WHAT TO PRODUCE:
Show each line of the entries below in which the word "Mijn" appears.

LISTED RECORDS:
========
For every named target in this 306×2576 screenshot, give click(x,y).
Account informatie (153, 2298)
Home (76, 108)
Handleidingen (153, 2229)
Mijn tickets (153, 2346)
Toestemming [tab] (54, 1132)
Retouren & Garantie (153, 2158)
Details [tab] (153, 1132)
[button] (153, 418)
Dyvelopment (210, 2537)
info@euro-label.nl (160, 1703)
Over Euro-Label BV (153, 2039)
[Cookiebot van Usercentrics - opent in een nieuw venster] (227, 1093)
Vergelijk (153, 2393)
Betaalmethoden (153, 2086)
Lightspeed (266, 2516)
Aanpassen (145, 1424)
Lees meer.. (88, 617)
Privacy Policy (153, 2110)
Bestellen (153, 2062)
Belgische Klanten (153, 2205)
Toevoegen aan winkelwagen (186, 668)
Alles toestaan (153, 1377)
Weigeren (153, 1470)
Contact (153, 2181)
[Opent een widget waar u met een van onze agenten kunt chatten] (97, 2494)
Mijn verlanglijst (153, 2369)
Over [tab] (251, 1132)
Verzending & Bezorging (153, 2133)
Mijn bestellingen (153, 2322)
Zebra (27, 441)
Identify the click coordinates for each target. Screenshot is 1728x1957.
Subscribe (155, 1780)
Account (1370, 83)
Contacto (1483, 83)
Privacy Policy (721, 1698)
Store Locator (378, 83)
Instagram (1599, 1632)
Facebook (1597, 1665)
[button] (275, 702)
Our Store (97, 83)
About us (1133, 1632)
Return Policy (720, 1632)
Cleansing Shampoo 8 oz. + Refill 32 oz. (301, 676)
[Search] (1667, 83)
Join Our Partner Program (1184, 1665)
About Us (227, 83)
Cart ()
========
RESULT:
Mijn tickets (153, 2346)
Mijn verlanglijst (153, 2369)
Mijn bestellingen (153, 2322)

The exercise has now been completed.